In the Advocate August 2025:

Michael Righi
GENIUSes at Work:
Crypto Buys the Government
Michael Righi
The Big Beautiful Bill has been voted into law. Now we have the Guiding and Establishing National Innovation for US Stablecoins (GENIUS) Act, passed by the Senate, with the help of 18 Democrats.
If this is genius, what are the idiots up to? Other than thinking up ridiculous names, that is.
What is a “stablecoin”? It is a type of cryptocurrency. Crypto coins or tokens are privately created assets based on computer blockchain technologies (don’t ask). Boosters want them to be actual money to buy and sell stuff, but they aren’t. They are pure speculation, created out of thin air.
Crypto is great for money launderers, illegal arms traders, drug dealers and anyone engaged in fraud or bribery, since it is anonymous, with no traceable bank account. It has no use for anyone with a bank card or a payment app. Yes, those have fees that go to tech firms or bloated banks, but they are a lot more efficient than trading crypto, which takes huge amounts of computer power, and uses outsized amounts of fuel and water.
Cryptocurrencies are great for those companies that issue them and rake in fees from trading. Unregulated predatory operators pump up the value of their coins and then sell, leaving smaller purchasers with the losses.
Crypto also works well for corrupt politicians like Trump. Used to be you had to furtively hand a bag of cash to the politician you needed a favor from. Now, Trump and family have issued a whole array of crypto assets that tycoons buy, pump up their value, then announce on X that they have put $100,000 into $TRUMP. (That’s an actual case, not a hypothetical. In return, the SEC pauses your fraud case.)
They’re Stable, Right?
But back to stablecoins. Stablecoins are supposedly backed up one-to-one by liquid dollar assets like government bonds. So they are stable and safe, right? And then traditional financial institutions like banks and insurance companies can lend money to them, and pools of pension and government funds can “invest” in them. Which gives the crypto industry legitimacy.
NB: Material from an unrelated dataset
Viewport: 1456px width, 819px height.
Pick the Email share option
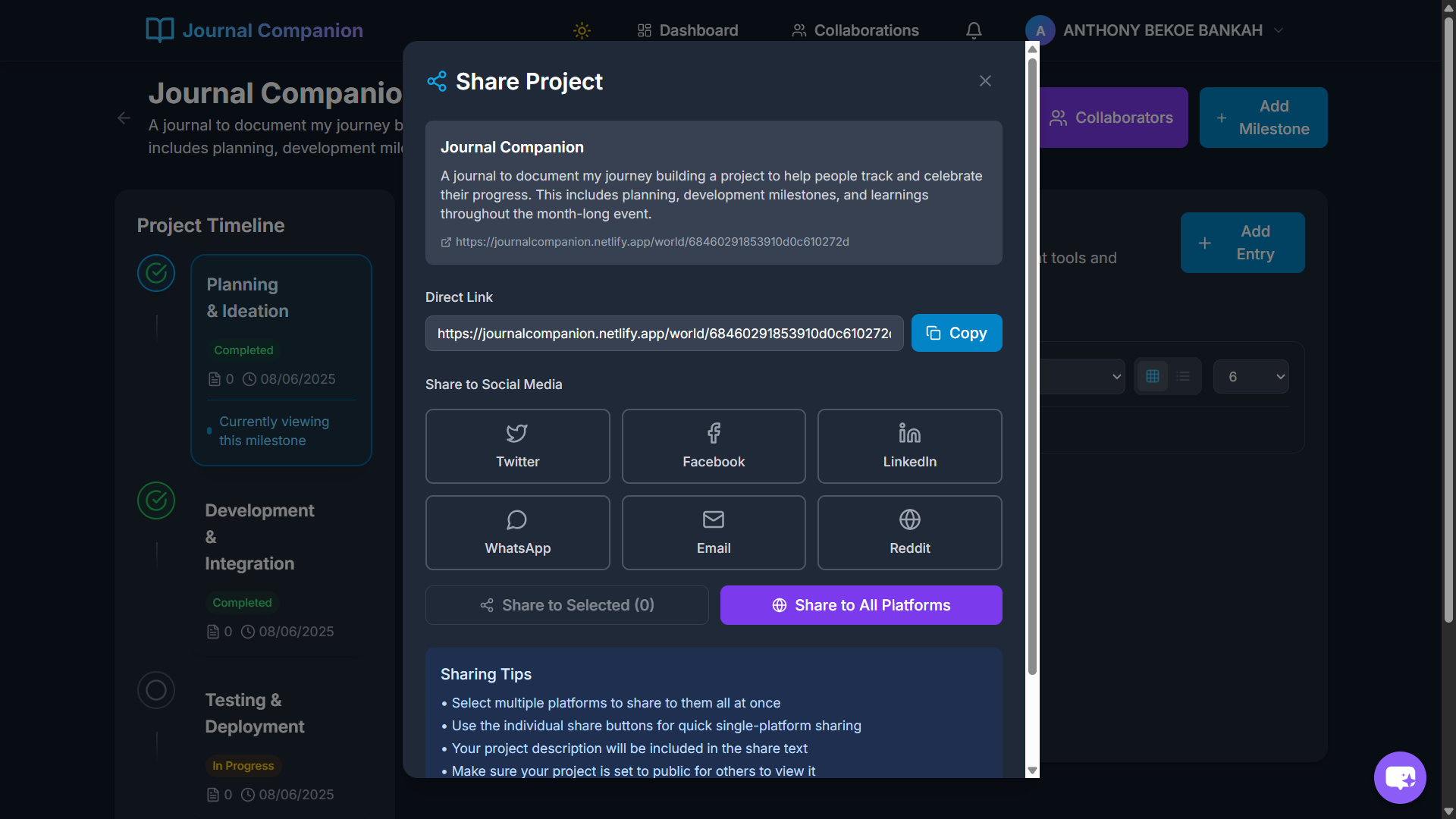[713, 533]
To achieve that legitimacy, crypto super PACs put hundreds of millions into the 2024 election, nearly half of all corporate spending for political candidates that year. They defeated crypto skeptics and elected boosters. They brought in the Trump crime family. They bought the government.
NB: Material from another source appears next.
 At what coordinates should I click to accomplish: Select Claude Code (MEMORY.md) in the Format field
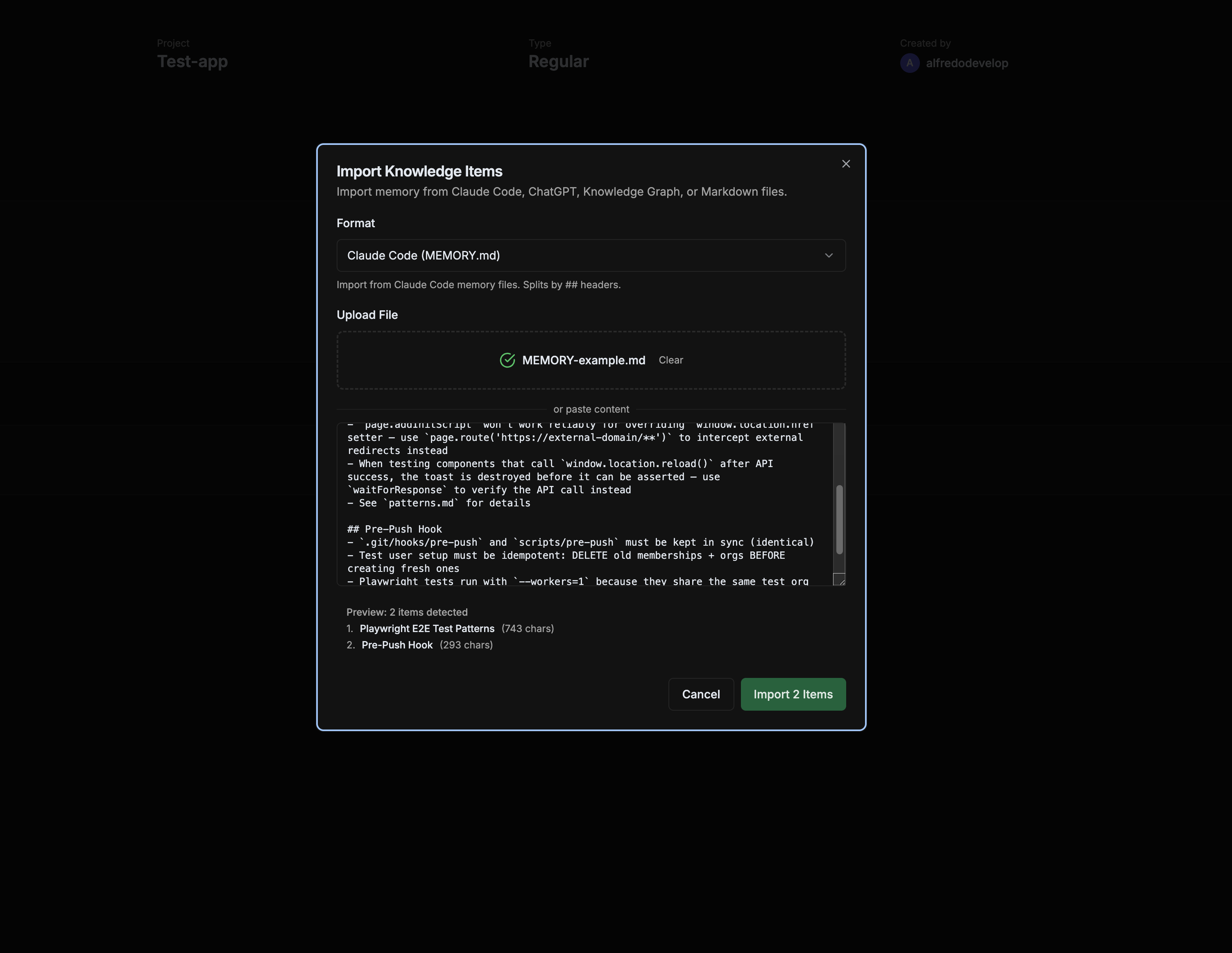423,255
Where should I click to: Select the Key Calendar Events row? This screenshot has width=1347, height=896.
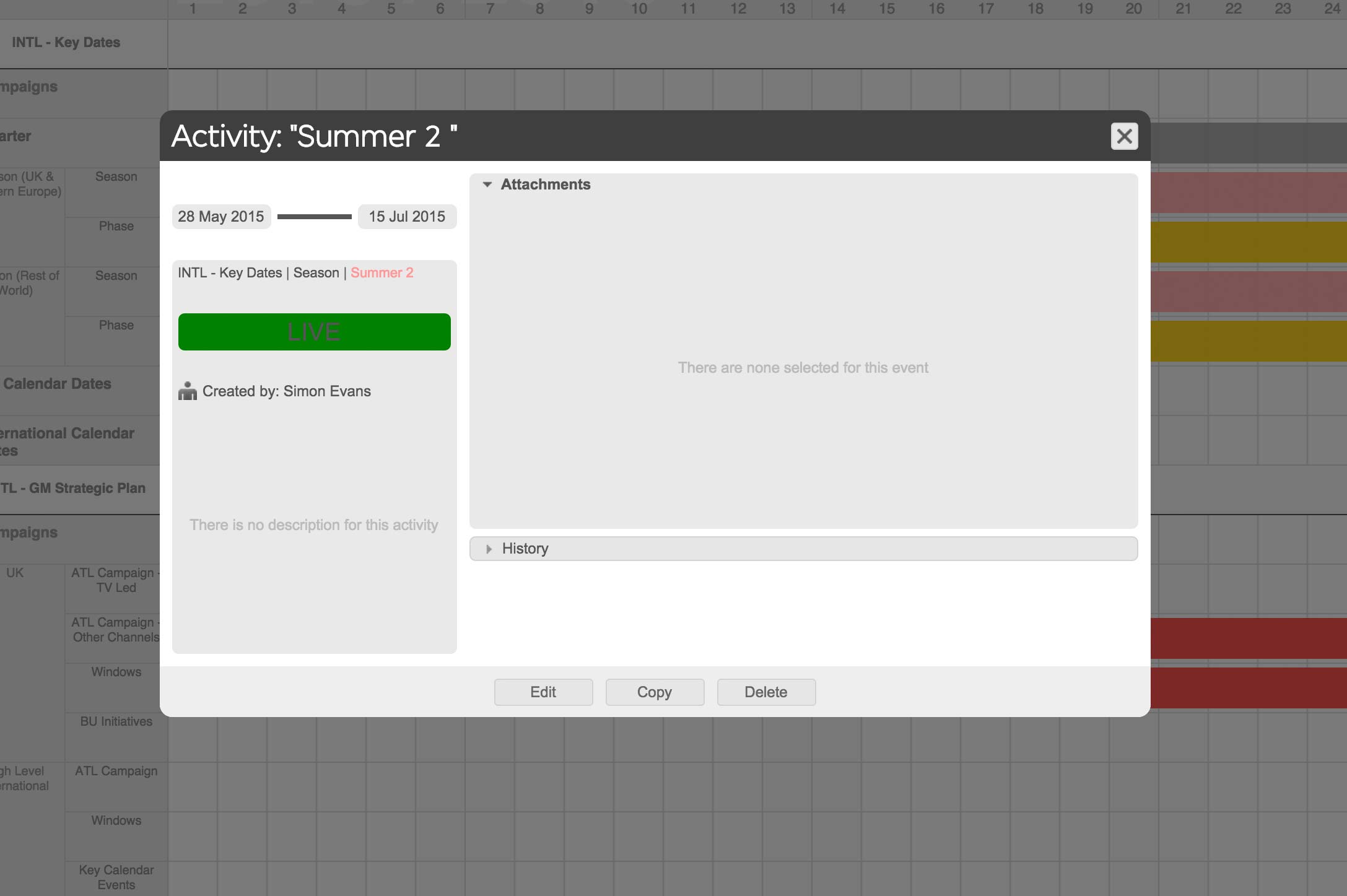coord(116,877)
The result? The GENIUS Act. Which very lightly “regulates” stablecoin- issuing companies. It will allow banks to issue coins, and lend money to firms who do. It requires minimal reporting of reserve assets of stablecoin issuers, with weak oversight. What could go wrong? Does anyone remember the 2008 financial crisis?
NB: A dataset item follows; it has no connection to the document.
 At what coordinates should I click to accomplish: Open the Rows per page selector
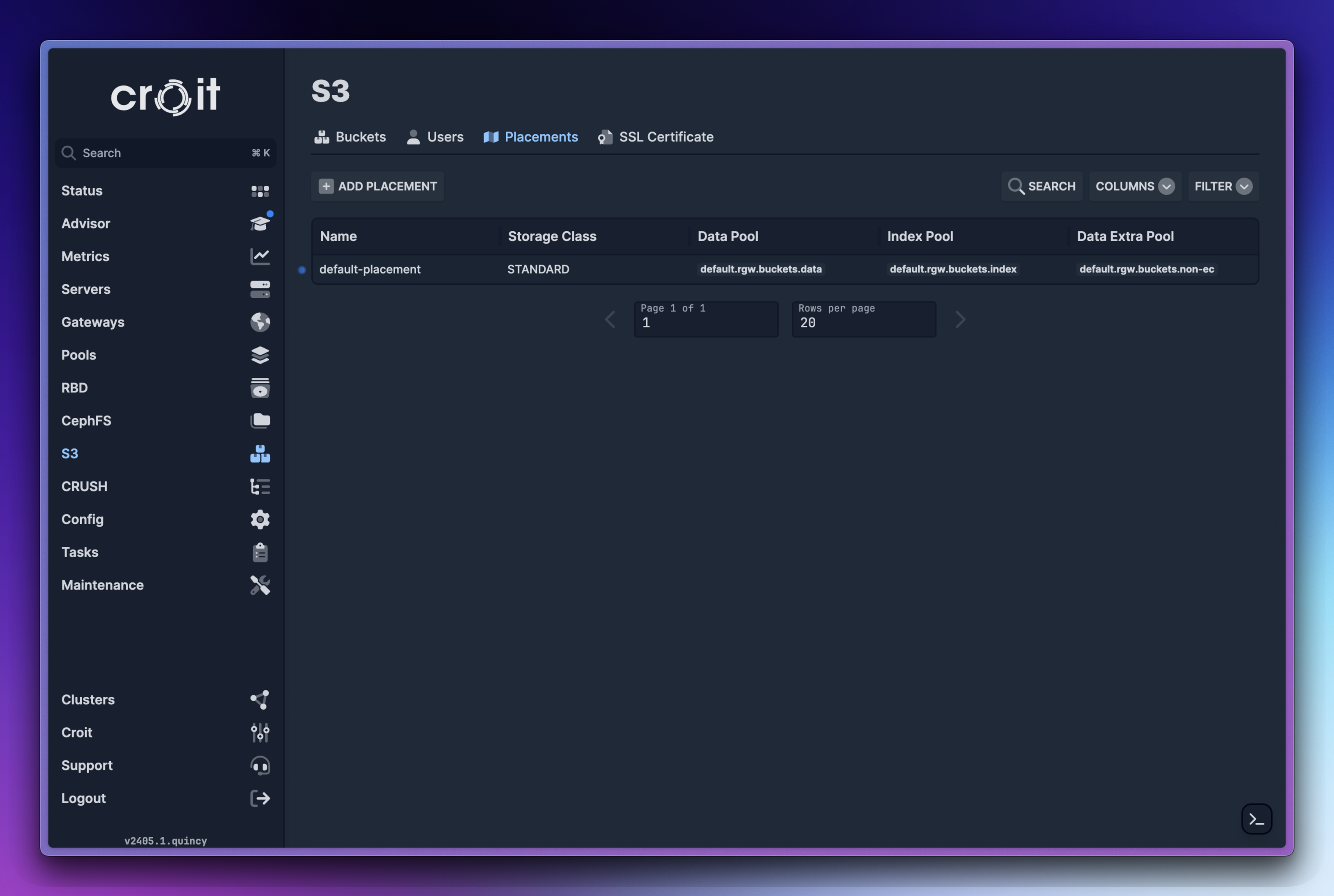863,320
The GENIUS Act removes the Consumer Financial Protection Bureau from regulating or bringing fraud charges. It basically allows private issuers to create their own money, without any customer protections, such as deposit insurance.
Maybe it is OK to allow speculative trading in crypto, although many unaware folks are being fleeced of their money. But if that fraud and manipulation finds its way into the banking system, it threatens a financial crisis that affects all of us. And then the GENIUS Act will ensure that crypto speculators get bailed out by the government. Socialism for the rich. Supporting an industry whose main contribution to the economy is to scam people.
Monopoly Money
The GENIUS Act would also allow big tech firms – Apple, Meta, X – to issue their own stablecoins/currency. Musk, Zuckerberg, and others would have their own private currencies, locking you into their platforms and having access to your data. The rich get richer, and more powerful and in control. We have had laws for 200 years separating commerce and finance; this begins to break that separation down.
The huge surge in inequality at the very top (the 0.1%) we have experienced since the 1980’s has occurred in a couple of waves. The first was the rise of hedge funds and private equity. These are predators who buy and sell and break up productive firms, producing nothing themselves but accumulating wealth in fewer and fewer hands.
This has come at the expense of jobs and wages, and you would think there’s a limit. But now, notice that private equity firms have moved hard into health care, housing, and even kids’ sports leagues.
The second wave of tycoons is our tech overlords, who already control our data and our attention. Now they want a piece of crypto profits as well.
This is privatization run amok: from private schools and health care and privately held firms, and now to private weather forecasts and private currencies like crypto. It’s clear who benefits from all this privatization; it’s where our greedy billionaires come from.
Michael Righi is a retired economics professor and a member of the Retiree Advocate editorial board.